Each line in the entries that has the word "agent" has to be copied.

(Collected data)

- - - -

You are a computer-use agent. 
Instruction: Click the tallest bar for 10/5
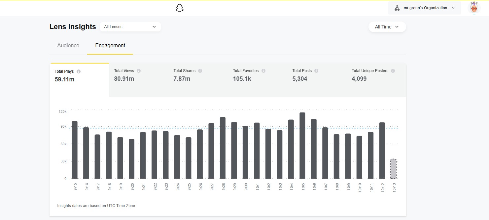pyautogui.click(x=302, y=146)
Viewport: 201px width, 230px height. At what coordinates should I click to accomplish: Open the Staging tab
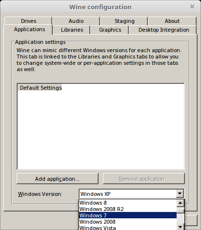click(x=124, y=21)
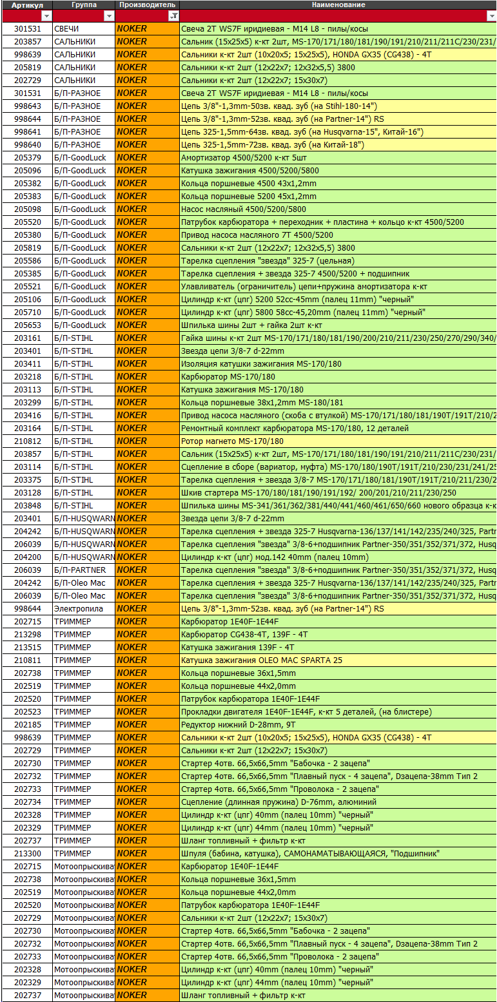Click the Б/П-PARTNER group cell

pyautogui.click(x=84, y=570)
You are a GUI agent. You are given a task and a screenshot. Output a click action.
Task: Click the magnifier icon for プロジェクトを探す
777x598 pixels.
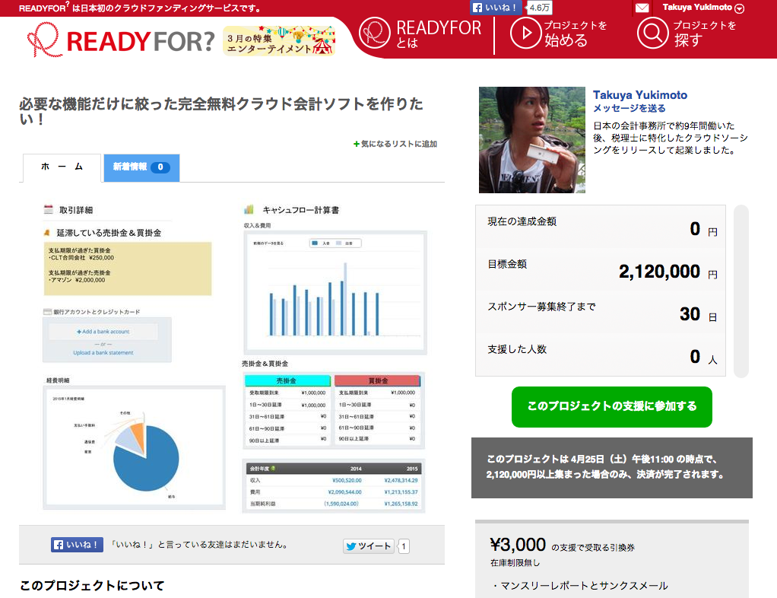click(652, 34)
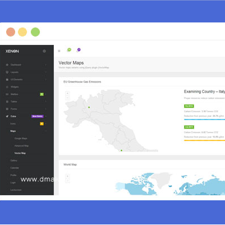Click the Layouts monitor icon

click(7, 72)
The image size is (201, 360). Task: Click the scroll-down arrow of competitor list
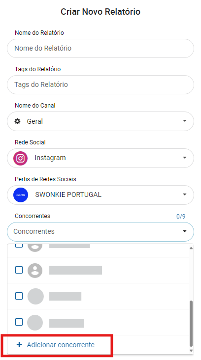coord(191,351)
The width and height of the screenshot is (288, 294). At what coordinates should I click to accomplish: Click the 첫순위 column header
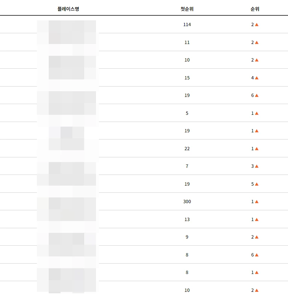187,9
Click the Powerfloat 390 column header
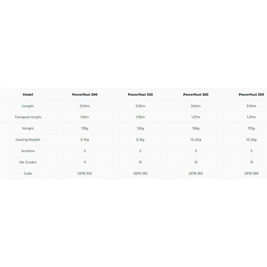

- - - -

_Exercise solution_
You are a computer-use agent. 
You are a GUI agent. You are given a task and a screenshot. Output a click action.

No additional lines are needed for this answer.